## The data
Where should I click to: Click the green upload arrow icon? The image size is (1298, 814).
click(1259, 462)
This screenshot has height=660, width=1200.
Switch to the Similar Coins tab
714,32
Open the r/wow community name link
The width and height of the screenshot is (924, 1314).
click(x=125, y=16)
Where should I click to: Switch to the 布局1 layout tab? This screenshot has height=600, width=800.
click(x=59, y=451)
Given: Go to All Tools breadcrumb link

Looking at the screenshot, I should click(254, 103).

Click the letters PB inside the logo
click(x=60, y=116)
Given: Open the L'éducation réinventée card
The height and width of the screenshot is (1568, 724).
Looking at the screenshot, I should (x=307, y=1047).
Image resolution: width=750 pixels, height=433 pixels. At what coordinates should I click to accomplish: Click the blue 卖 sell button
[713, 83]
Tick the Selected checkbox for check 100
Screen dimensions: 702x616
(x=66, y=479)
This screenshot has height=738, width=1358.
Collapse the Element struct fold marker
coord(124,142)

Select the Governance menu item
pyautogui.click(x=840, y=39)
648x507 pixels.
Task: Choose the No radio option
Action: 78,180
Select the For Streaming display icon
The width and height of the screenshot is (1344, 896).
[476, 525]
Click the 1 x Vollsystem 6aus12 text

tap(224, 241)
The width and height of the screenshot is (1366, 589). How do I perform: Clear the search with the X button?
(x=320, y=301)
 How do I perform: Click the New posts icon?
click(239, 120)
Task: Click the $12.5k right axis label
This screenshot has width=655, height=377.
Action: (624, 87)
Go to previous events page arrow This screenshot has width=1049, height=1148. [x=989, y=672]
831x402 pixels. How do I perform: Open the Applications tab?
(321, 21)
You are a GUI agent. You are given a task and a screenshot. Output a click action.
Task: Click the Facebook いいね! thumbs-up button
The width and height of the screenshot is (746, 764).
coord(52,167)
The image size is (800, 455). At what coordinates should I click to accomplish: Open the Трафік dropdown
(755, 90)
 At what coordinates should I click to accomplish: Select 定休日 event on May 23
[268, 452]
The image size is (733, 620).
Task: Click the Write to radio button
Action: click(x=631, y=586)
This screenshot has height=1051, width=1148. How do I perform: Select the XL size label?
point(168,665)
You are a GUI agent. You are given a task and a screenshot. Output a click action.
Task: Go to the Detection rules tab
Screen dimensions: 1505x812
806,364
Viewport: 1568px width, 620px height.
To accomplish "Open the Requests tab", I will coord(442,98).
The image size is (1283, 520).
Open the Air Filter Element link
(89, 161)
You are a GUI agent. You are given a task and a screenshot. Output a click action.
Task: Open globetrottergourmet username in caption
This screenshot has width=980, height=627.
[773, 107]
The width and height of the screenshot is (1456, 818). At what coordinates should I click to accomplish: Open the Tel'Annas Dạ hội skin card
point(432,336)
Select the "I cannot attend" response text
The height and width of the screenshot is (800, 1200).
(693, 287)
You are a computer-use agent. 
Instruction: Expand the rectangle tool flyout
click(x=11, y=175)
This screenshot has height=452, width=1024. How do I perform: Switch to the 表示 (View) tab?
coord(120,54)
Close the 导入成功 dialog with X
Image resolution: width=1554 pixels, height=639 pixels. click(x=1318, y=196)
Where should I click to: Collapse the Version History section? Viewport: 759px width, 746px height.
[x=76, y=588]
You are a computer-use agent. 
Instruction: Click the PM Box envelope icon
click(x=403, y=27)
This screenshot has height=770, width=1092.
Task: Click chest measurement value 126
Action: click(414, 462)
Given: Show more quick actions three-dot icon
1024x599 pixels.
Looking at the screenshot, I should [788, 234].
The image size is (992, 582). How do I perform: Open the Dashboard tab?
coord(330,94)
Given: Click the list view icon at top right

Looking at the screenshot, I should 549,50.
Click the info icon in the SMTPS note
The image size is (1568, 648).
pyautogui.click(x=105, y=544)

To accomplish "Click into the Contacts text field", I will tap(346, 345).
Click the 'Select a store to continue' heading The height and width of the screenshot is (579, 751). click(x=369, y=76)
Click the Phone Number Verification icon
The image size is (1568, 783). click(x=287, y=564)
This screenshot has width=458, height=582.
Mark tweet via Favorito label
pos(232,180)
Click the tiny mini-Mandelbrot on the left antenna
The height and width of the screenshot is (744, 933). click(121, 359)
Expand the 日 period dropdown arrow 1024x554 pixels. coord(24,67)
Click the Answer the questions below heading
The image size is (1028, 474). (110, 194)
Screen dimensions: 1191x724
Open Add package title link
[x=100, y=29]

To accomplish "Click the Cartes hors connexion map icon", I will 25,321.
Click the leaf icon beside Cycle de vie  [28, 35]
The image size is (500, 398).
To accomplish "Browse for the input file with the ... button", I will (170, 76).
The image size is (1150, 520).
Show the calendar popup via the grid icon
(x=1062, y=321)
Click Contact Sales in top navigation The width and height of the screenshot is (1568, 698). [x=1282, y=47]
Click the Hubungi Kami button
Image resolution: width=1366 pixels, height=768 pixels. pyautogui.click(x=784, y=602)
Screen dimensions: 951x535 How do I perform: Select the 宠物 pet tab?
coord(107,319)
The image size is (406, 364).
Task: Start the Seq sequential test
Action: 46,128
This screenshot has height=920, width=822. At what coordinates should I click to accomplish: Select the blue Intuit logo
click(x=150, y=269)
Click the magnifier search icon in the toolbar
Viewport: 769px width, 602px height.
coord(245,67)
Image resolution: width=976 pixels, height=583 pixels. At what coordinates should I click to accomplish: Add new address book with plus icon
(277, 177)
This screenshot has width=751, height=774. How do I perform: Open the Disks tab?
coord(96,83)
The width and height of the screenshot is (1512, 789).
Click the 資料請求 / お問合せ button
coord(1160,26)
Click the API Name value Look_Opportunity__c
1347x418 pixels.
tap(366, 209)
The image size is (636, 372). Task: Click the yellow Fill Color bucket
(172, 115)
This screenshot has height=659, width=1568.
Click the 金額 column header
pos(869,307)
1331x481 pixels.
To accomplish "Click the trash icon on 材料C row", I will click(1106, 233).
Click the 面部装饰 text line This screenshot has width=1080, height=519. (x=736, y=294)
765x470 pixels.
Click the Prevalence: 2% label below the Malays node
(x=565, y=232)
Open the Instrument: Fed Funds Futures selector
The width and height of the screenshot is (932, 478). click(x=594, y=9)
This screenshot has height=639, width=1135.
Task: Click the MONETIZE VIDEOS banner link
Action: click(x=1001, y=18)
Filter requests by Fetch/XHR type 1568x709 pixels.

## Work instruction
Look at the entries above. Then set all of them down again exactly.

## Your response
Where should I click to: Click the green upload arrow icon? The image size is (1298, 814).
click(1259, 462)
This screenshot has height=660, width=1200.
Switch to the Similar Coins tab
714,32
Open the r/wow community name link
The width and height of the screenshot is (924, 1314).
click(x=125, y=16)
Where should I click to: Switch to the 布局1 layout tab? This screenshot has height=600, width=800.
click(x=59, y=451)
Given: Go to All Tools breadcrumb link

Looking at the screenshot, I should click(254, 103).

Click the letters PB inside the logo
click(x=60, y=116)
Given: Open the L'éducation réinventée card
The height and width of the screenshot is (1568, 724).
Looking at the screenshot, I should (x=307, y=1047).
Image resolution: width=750 pixels, height=433 pixels. At what coordinates should I click to accomplish: Click the blue 卖 sell button
[713, 83]
Tick the Selected checkbox for check 100
Screen dimensions: 702x616
(x=66, y=479)
This screenshot has height=738, width=1358.
Collapse the Element struct fold marker
coord(124,142)

Select the Governance menu item
pyautogui.click(x=840, y=39)
648x507 pixels.
Task: Choose the No radio option
Action: 78,180
Select the For Streaming display icon
The width and height of the screenshot is (1344, 896).
[476, 525]
Click the 1 x Vollsystem 6aus12 text

tap(224, 241)
The width and height of the screenshot is (1366, 589). How do I perform: Clear the search with the X button?
(x=320, y=301)
 How do I perform: Click the New posts icon?
click(239, 120)
Task: Click the $12.5k right axis label
This screenshot has width=655, height=377.
Action: (624, 87)
Go to previous events page arrow This screenshot has width=1049, height=1148. [x=989, y=672]
831x402 pixels. How do I perform: Open the Applications tab?
(321, 21)
You are a GUI agent. You are given a task and a screenshot. Output a click action.
Task: Click the Facebook いいね! thumbs-up button
The width and height of the screenshot is (746, 764).
coord(52,167)
The image size is (800, 455). At what coordinates should I click to accomplish: Open the Трафік dropdown
(755, 90)
 At what coordinates should I click to accomplish: Select 定休日 event on May 23
[268, 452]
The image size is (733, 620).
Task: Click the Write to radio button
Action: click(x=631, y=586)
This screenshot has height=1051, width=1148. How do I perform: Select the XL size label?
point(168,665)
You are a GUI agent. You are given a task and a screenshot. Output a click action.
Task: Go to the Detection rules tab
Screen dimensions: 1505x812
806,364
Viewport: 1568px width, 620px height.
To accomplish "Open the Requests tab", I will coord(442,98).
The image size is (1283, 520).
Open the Air Filter Element link
(89, 161)
You are a GUI agent. You are given a task and a screenshot. Output a click action.
Task: Open globetrottergourmet username in caption
This screenshot has width=980, height=627.
[773, 107]
The width and height of the screenshot is (1456, 818). At what coordinates should I click to accomplish: Open the Tel'Annas Dạ hội skin card
point(432,336)
Select the "I cannot attend" response text
The height and width of the screenshot is (800, 1200).
(693, 287)
You are a computer-use agent. 
Instruction: Expand the rectangle tool flyout
click(x=11, y=175)
This screenshot has height=452, width=1024. How do I perform: Switch to the 表示 (View) tab?
coord(120,54)
Close the 导入成功 dialog with X
Image resolution: width=1554 pixels, height=639 pixels. click(x=1318, y=196)
Where should I click to: Collapse the Version History section? Viewport: 759px width, 746px height.
[x=76, y=588]
You are a computer-use agent. 
Instruction: Click the PM Box envelope icon
click(x=403, y=27)
This screenshot has height=770, width=1092.
Task: Click chest measurement value 126
Action: click(414, 462)
Given: Show more quick actions three-dot icon
1024x599 pixels.
Looking at the screenshot, I should [788, 234].
The image size is (992, 582). How do I perform: Open the Dashboard tab?
coord(330,94)
Given: Click the list view icon at top right

Looking at the screenshot, I should 549,50.
Click the info icon in the SMTPS note
The image size is (1568, 648).
pyautogui.click(x=105, y=544)

To accomplish "Click into the Contacts text field", I will tap(346, 345).
Click the 'Select a store to continue' heading The height and width of the screenshot is (579, 751). click(x=369, y=76)
Click the Phone Number Verification icon
The image size is (1568, 783). click(x=287, y=564)
This screenshot has width=458, height=582.
Mark tweet via Favorito label
pos(232,180)
Click the tiny mini-Mandelbrot on the left antenna
The height and width of the screenshot is (744, 933). click(121, 359)
Expand the 日 period dropdown arrow 1024x554 pixels. coord(24,67)
Click the Answer the questions below heading
The image size is (1028, 474). (110, 194)
Screen dimensions: 1191x724
Open Add package title link
[x=100, y=29]

To accomplish "Click the Cartes hors connexion map icon", I will 25,321.
Click the leaf icon beside Cycle de vie  [28, 35]
The image size is (500, 398).
To accomplish "Browse for the input file with the ... button", I will (170, 76).
The image size is (1150, 520).
Show the calendar popup via the grid icon
(x=1062, y=321)
Click Contact Sales in top navigation The width and height of the screenshot is (1568, 698). [x=1282, y=47]
Click the Hubungi Kami button
Image resolution: width=1366 pixels, height=768 pixels. pyautogui.click(x=784, y=602)
Screen dimensions: 951x535 How do I perform: Select the 宠物 pet tab?
coord(107,319)
The image size is (406, 364).
Task: Start the Seq sequential test
Action: 46,128
This screenshot has height=920, width=822. At what coordinates should I click to accomplish: Select the blue Intuit logo
click(x=150, y=269)
Click the magnifier search icon in the toolbar
Viewport: 769px width, 602px height.
coord(245,67)
Image resolution: width=976 pixels, height=583 pixels. At what coordinates should I click to accomplish: Add new address book with plus icon
(277, 177)
This screenshot has width=751, height=774. How do I perform: Open the Disks tab?
coord(96,83)
The width and height of the screenshot is (1512, 789).
Click the 資料請求 / お問合せ button
coord(1160,26)
Click the API Name value Look_Opportunity__c
1347x418 pixels.
tap(366, 209)
The image size is (636, 372). Task: Click the yellow Fill Color bucket
(172, 115)
This screenshot has height=659, width=1568.
Click the 金額 column header
pos(869,307)
1331x481 pixels.
To accomplish "Click the trash icon on 材料C row", I will click(1106, 233).
Click the 面部装饰 text line This screenshot has width=1080, height=519. (x=736, y=294)
765x470 pixels.
Click the Prevalence: 2% label below the Malays node
(x=565, y=232)
Open the Instrument: Fed Funds Futures selector
The width and height of the screenshot is (932, 478). click(x=594, y=9)
This screenshot has height=639, width=1135.
Task: Click the MONETIZE VIDEOS banner link
Action: click(x=1001, y=18)
Filter requests by Fetch/XHR type 1568x709 pixels.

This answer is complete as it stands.